HOSPITAL OCCUPANCY RATES
Reversing a second quarter decline, the adult occupancy rate again increased, rising 0.8 percentage points in the third quarter of 1998 (Figure 1). Inpatient days rose 0.8 percent from the same period of the previous year, and staffed beds decreased only 0.6 percent. The adult occupancy rate represents the ratio of the average daily hospital census (inpatient days divided by the number of days in the year) to the average number of staffed hospital beds. The adult occupancy rate has decreased about 14 percentage points over the long term, from 73.1 percent in the second quarter of 1983 to 58.7 percent in the third quarter of 1998. The number of staffed hospital beds has fallen about 18 percent, from 1,005,718 in the second quarter of 1983 to 824,630 in the third quarter of 1998. With the exception of the first and third quarters of 1998, the number of inpatient days has decreased every quarter since the first quarter of 1990. A 33.4-percent decline in inpatient days since the second quarter of 1983 has been the main reason for the long-term decline in the adult occupancy rate.

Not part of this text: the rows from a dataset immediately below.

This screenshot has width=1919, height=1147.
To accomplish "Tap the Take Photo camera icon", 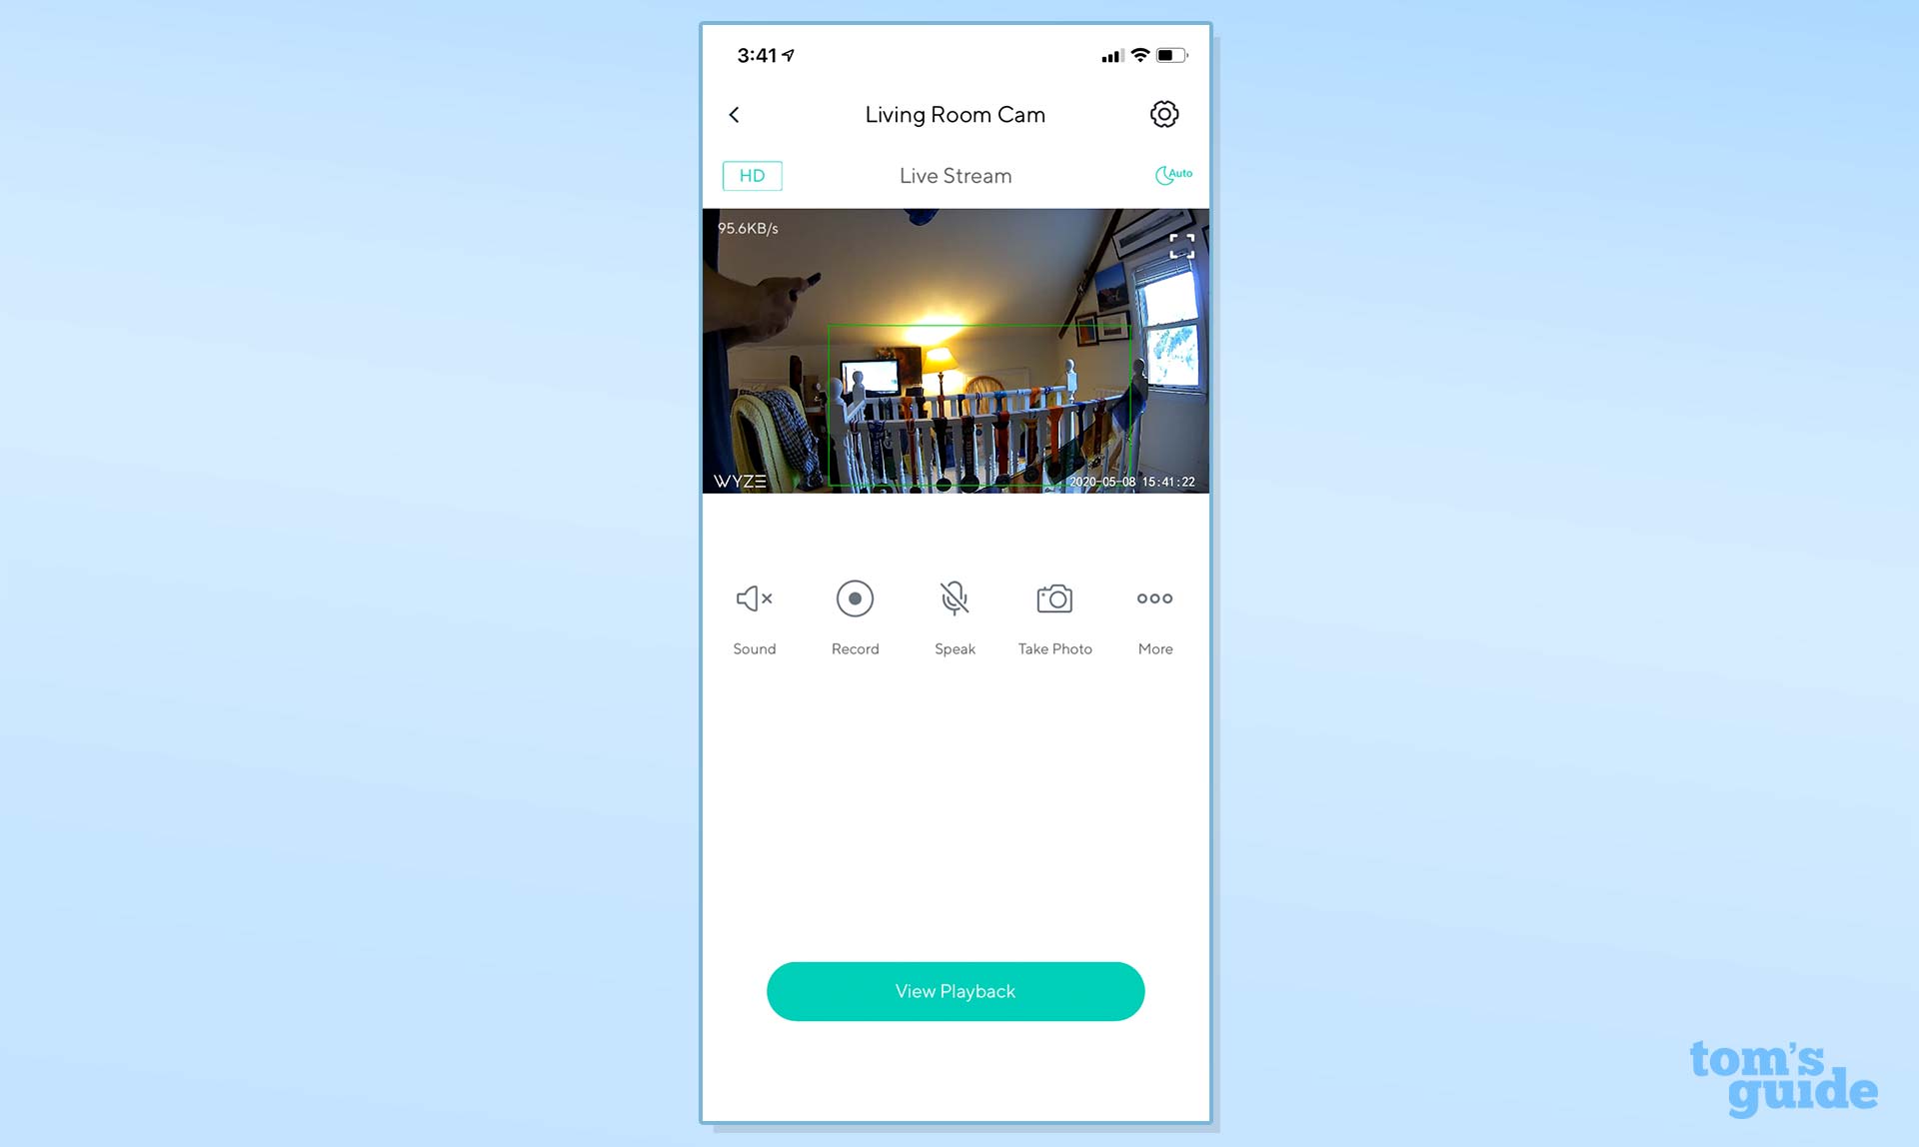I will [x=1053, y=598].
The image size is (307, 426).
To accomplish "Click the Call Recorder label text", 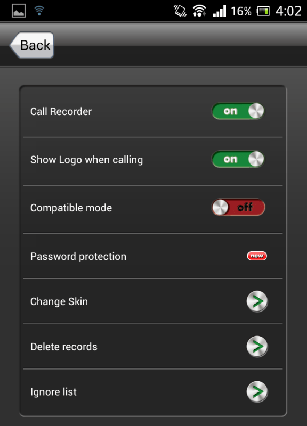I will [61, 111].
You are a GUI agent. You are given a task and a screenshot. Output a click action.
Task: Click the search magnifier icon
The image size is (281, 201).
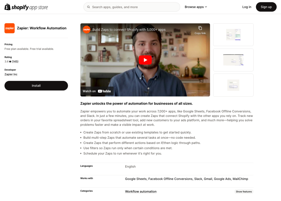[88, 7]
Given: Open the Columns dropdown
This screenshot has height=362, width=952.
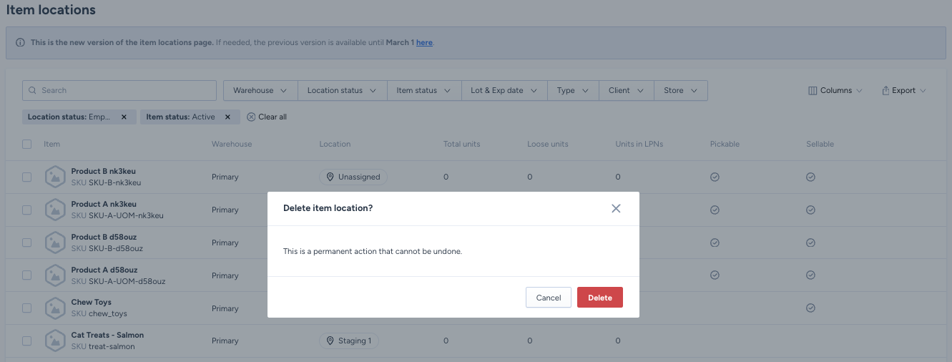Looking at the screenshot, I should click(835, 90).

[Figure 1 ILLUSTRATION OMITTED]
HOSPITAL ADMISSIONS AND OUTPATIENT VISITS
Hospital admissions rose 1.2 percent in the third quarter of 1998, compared with the same period of the previous year, while outpatient visits rose more rapidly, increasing 7.7 percent (Figure 2). The pace of growth in outpatient visits picked up from the 6.4 percent posted in the second quarter of 1998 and appears to be accelerating.

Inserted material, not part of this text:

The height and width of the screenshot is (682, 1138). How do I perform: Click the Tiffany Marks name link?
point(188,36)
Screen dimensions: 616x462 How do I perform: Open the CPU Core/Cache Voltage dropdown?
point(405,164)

[Figure 2 ILLUSTRATION OMITTED]
For the third quarter of 1998, operating expenses increased 4.0 percent, compared with the same period of the previous year, and hospital revenues were up 3.0 percent. The 1.0-percentage-point difference in growth rates is the largest gap between expense and revenue growth rates in more than 9 years. Inpatient revenues increased by 1.1 percent but inpatient expenses grew by 1.9 percent. Outpatient revenues grew by 7.2 percent and outpatient expenses rose by 8.0 percent. On a per utilization basis, however, the expense per inpatient admission increased by 0.7 percent, while the expense per outpatient visit increased only 0.2 percent.
MEDICARE TRUST FUND OPERATIONS
Total Medicare outlays (the sum of Part A and Part B outlays) decreased 4.3 percent in the first quarter of 1999. Although Medicare Part A outlays rose 1.0 percent, Part B outlays dropped 12.3 percent. The HI Trust Fund income grew 9.9 percent, and, by the end of the first quarter of 1999, the level of assets in the HI Trust Fund increased 8.3 percent from the same period 1 year earlier (Figure 3). This was the fourth consecutive quarterly increase in assets and was attributable to the 9.9-percent income increase coupled with only a 1.0-percent increase in outlays. A strong economy with low unemployment continued to boost HI Trust Fund income, while outlays slowed for reasons similar to those explaining lower outlays in 1998: Lower Medicare hospital updates for reimbursement rates for 1998 and 1999 under the Balanced Budget Act of 1997 and continuing efforts to combat fraud and abuse. Estimates found in the 1999 Annual Report of the Board of Trustees of the Federal Hospital Insurance Trust Fund indicate that, given current law and trends, the Part A Trust Fund will be exhausted in 2015.